I've been hearing for years now from manufacturing firms that they can't find skilled laborers to work in factories. It's hard, for example, to find people who can do mathematics and can run various wood-cutting devices. This is a long-run trend, and it's now gotten worse. I think that I know one of the key factors behind this long-run trend. Actually, the factor can be divided into two issues, but they are sides of one coin, and that coin is education, or rather the education industry.
It boils down to this: too many people are going to university/college instead of trade schools; and the value of high school education is very low. The first factor drives up the demand for "high-skilled" jobs even while driving down the salaries since supply doesn't necessarily keep pace. That leads people with some college education to take "low-skilled" jobs, pushing down salaries for people with only high school education. The problem here is that college education, generally, doesn't prepare people for the "middle-skilled" jobs, which often combine technical knowledge with "hands-on" skills. Ability to dissect a Jane Austen novel not desired. The second factor, poor high school education, leaves those youngsters who do not go on to some post-secondary with a very uncompetitive battery of skills. That spells a lifetime of low-skilled, and low-pay, jobs.
There are many incentives in place to encourage youngsters to go on to college, including grants, scholarships and cheap loans. Combine the monetary incentives with the rhetoric about college (go to college! you're nothing without a degree! it's the path to a good-paying job!) and teenagers face very skewed and somewhat bewildering incentives. Furthermore, their teachers and guidance counselors and principals are all college graduates and therefore have a personal incentive to push college as the default. Okay, so the upshot is too many people going to college/university, and a lack of people getting technical education (like welding, carpentry, etc.).

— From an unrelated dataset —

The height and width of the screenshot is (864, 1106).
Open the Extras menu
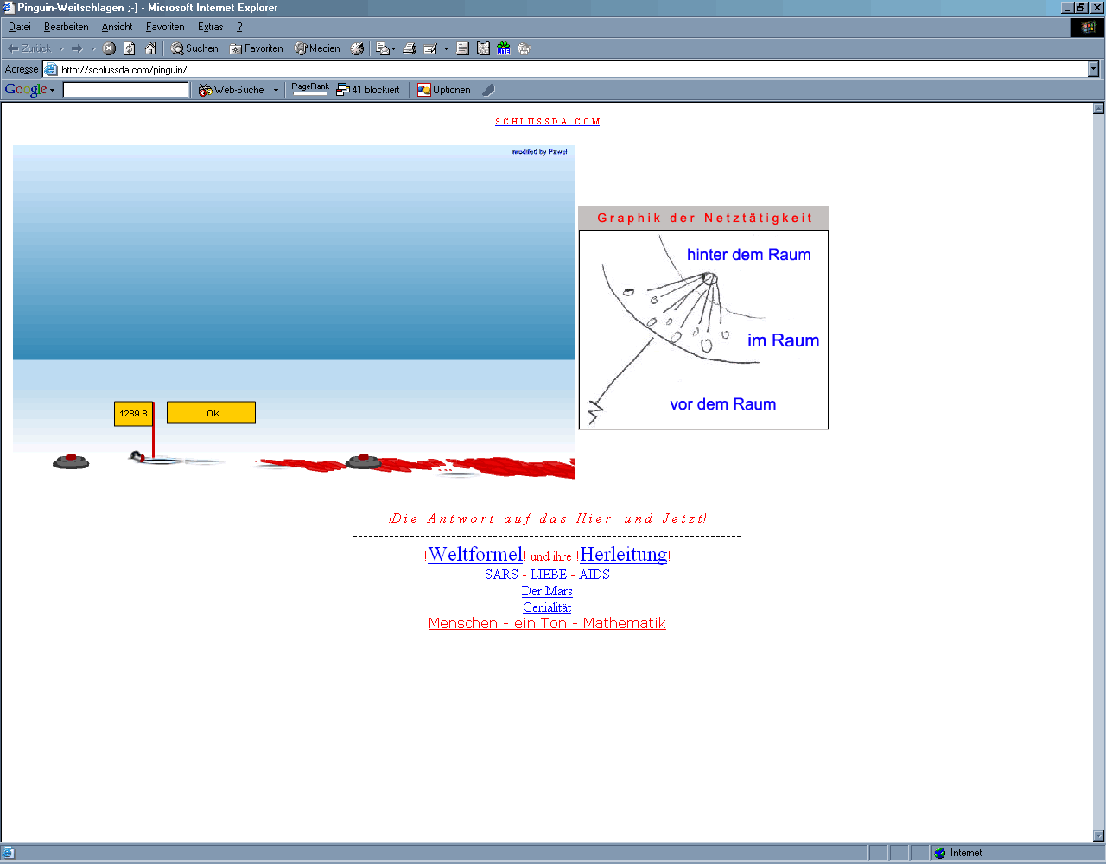210,27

Now, the failure of secondary education is the other problem. I'm certain many of us have seen those old exams (from the 1930s, say) that crop up now and again. In the midwest, a lot of those exams have to do with agriculture, as might be expected. But while the specific knowledge tested in those exams is now irrelevant, the skills tested on those exams is not. The mathematical demands on students was much higher in years gone by than it is now.
High school even changed while I was in it. My cohort was the last one to be required to take algebra in every grade, and at least two sciences in each grade. We were offered calculus in 12th grade, but it wasn't required. But the cohort immediately following mine had the math requirements gutted. Now, they had to take math every year, but they could substitute elementary math for algebra.
The dumbing down of elementary and high school education is not news, though. Public high school failures make charter school and other program successes very important, but still most youngsters are educated at public schools.
So take these factors all together, and I think that's producing the skill gap that results in a shortage of middle-skill workers on the long-term.